IMG_0411IMG_0411Au 9 avenue du Thiers, à deux pas du tram-train, une devanture rose se présente à nous. Quelques caméras de télévision et journalistes sont présents. Ce jeudi, la commission de sécurité est venue faire les vérifications. Des pompiers, policiers, experts ainsi que le maire du Raincy Eric Raoult sont également de la partie. La tension est palpable, et ce, des deux côtés. Durant les vérifications, Nadia, à l’accueil, tout sourire, continue son travail habituel. Une cliente arrive. Elle a fait le chemin depuis Neuilly-Plaisance pour pratiquer une séance de sport. Elle vient « de loin » car ici, « je peux enlever mon foulard me mettre en short. » Elle ne pourra malheureusement pas s’adonner à une séance de gym ce jour-là, « je suis déçue j’étais très motivée. J’ai dépensé 40 euros pour faire garder mes deux enfants et je suis venue en transports. Mais je suis déterminée à avoir un jolie corps ! Les femmes ne doivent pas perdre cette salle. » Elle s’en va en prenant soin de faire un planning sur un post-it.

La tension est palpable. Les pompiers vérifient le reste des pièces ainsi que l’alarme qui retentit. A priori, tout semble aux normes. Visage rouge et chemise entrouverte, Eric Raoult semble tendu. Une journaliste de Radio Canada et son caméraman se dirigent vers le maire du Raincy. Mais ce dernier se terre dans un mutisme inhabituel. Il répète que la décision appartient désormais à la commission et que ce n’est plus de son ressort ou de son bon vouloir de fermer ce club de sport. La journaliste canadienne insiste en lui demandant à plusieurs reprises s’il est islamophobe. Excédé, il répond : « Non, je ne suis pas islamophobe mais canadophobe ».
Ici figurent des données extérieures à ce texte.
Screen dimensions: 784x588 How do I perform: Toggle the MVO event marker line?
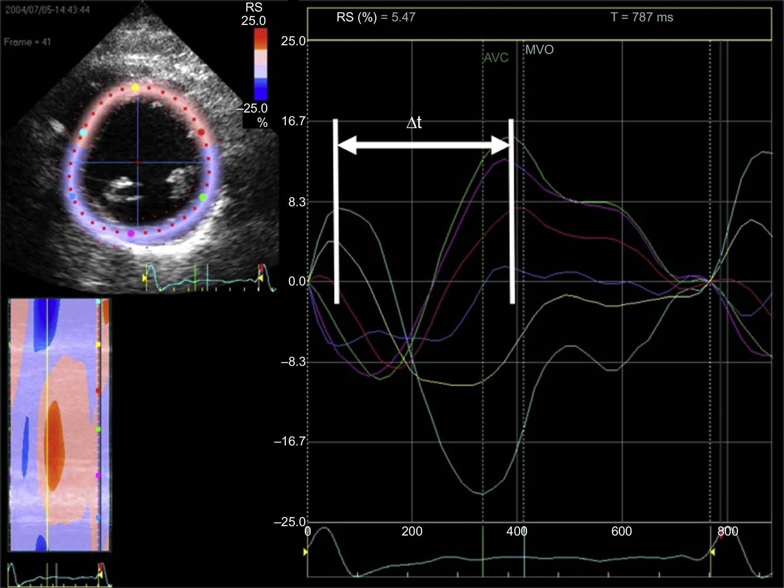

Linda Ellabou, la gérante du lieu, nous montre avec beaucoup de fierté les photos de son mari, vice-champion de France de « force humaine » par le passé. La jeune maman parle de cette salle de sport comme du projet de toute une vie. « Créer cet endroit était logique puisqu’il y a une réelle demande. J’ai moi-même fréquenté une salle de sport réservée aux femmes à Aulnay-sous-Bois que je trouvais trop exiguë. J’en ai parlé à mon mari et on s’est dit que nous pouvions nous lancer dans cette aventure. »

IMG_0413Elle précise que « la salle est destinée à toutes les femmes, sans distinction. On a même un accès pour les personnes handicapées ». Elle regrette que l’on s’arrête sur son voile et précise qu’elle n’est qu’une « jeune trentenaire ayant décidé de créer son entreprise ». De son avis, le fait de porter le voile et de gérer une salle de sport pour femmes gêne. « Le lien entre l’islam, l’islamisme et tous les stéréotypes associés à la religion musulmane sont remontés à la surface dans une ville ancrée à droite, où la mixité sociale n’est pas de mise… »
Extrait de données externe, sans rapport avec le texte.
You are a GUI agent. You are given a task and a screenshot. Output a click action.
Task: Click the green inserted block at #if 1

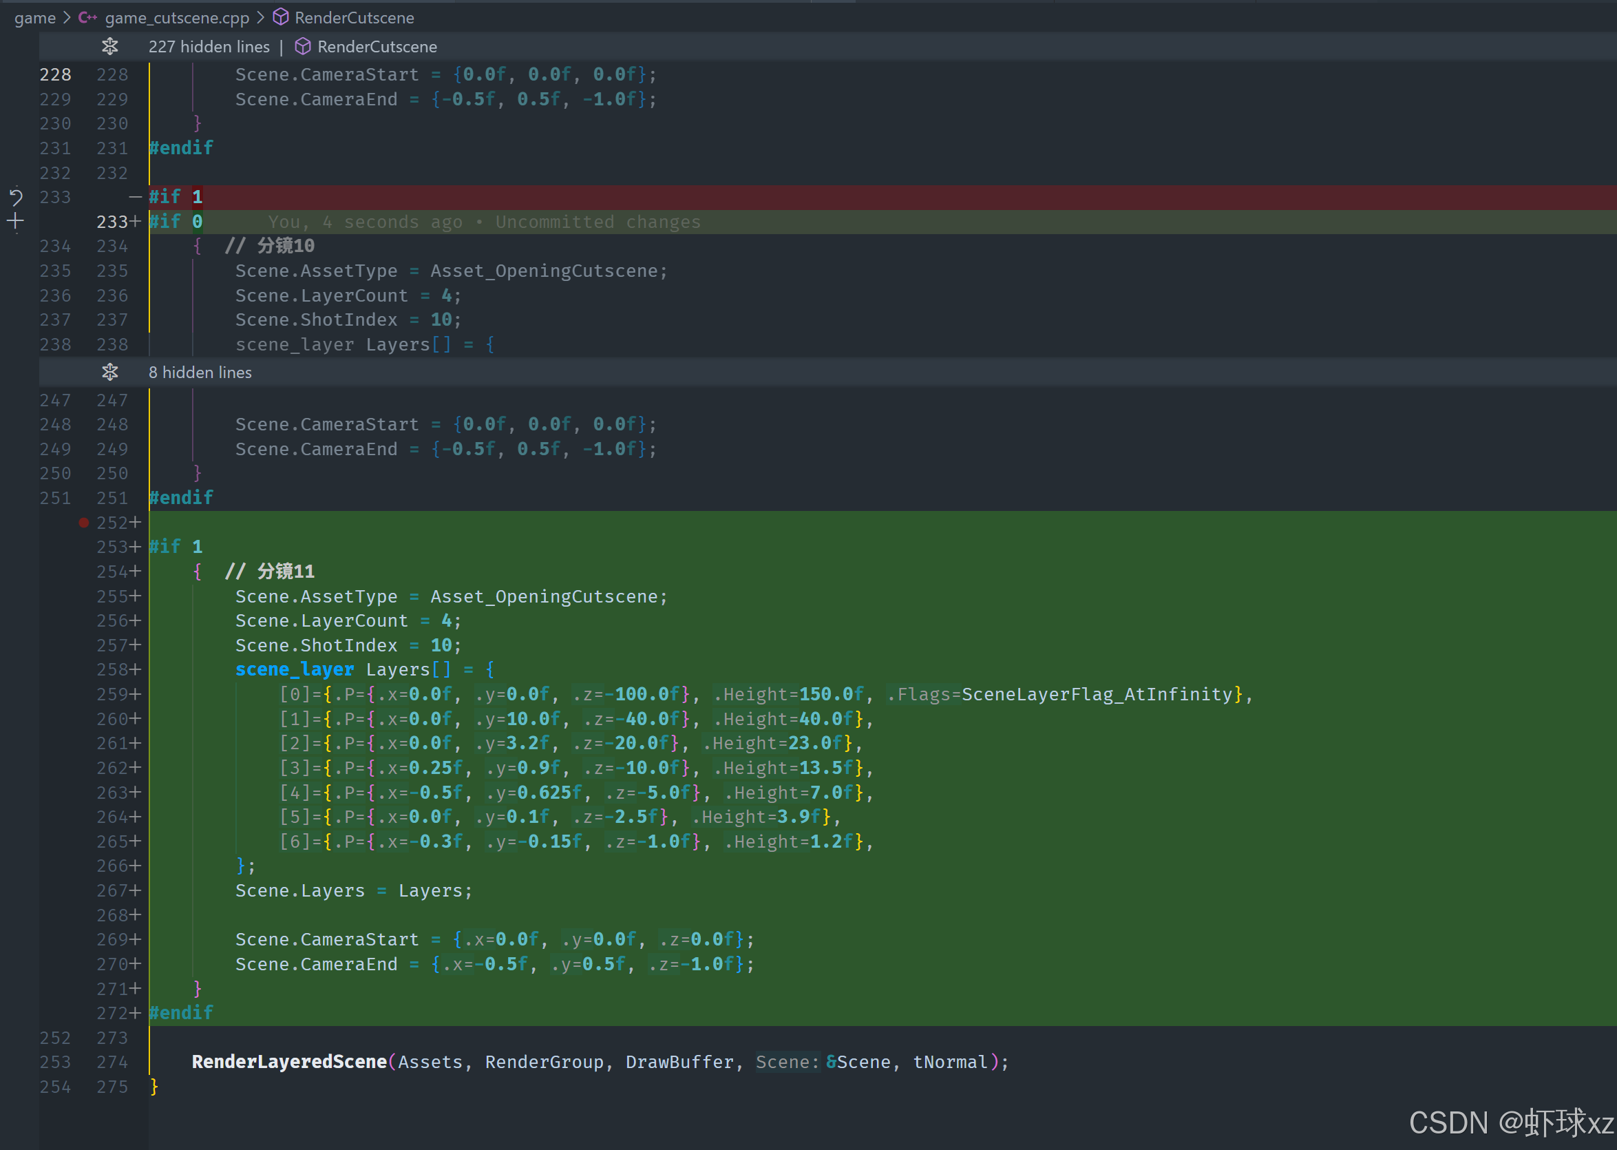[x=175, y=547]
La commission touche à sa fin. Elle ne relève aucun défaut de sécurité. Il est seulement demandé de relier un fil et de changer les portes qui donnent sur les poubelles. Des broutilles qui ne relèvent pas du ressort du gérant  mais du propriétaire. « On me demande de changer des choses à l’extérieur mais rien à l’intérieur. Je ne comprends pas cet acharnement. J’ai rêvé d’avoir une salle de sport. Oui c’est une salle réservée aux femmes mais c’est avant tout du business, il y a de la demande et pas assez d’offre, voilà tout… » regrette Rachif Belhadef, le mari de la gérante. Il fait part de sa déception quant aux propos qu’auraient tenus Eric Raoult : « un barbu et une voilée dans un moving, ce n’est plus un moving. »

Finalement joint par téléphone, Eric Raoult s’explique. « Je ne suis pas islamophobe, ce n’est pas parce qu’un musulman fait une bêtise que cela veut dire que tous les musulmans sont pareils. Dans ce cas précis, il y a un problème de sécurité : il y a deux ou trois marches vers l’issue de secours. Et en cas de problème, les gens risquent de tomber. » En attendant, la commission rendra une décision finale vendredi 4 octobre. « Ce n’est pas moi qui vais décider » conclut le maire du Raincy.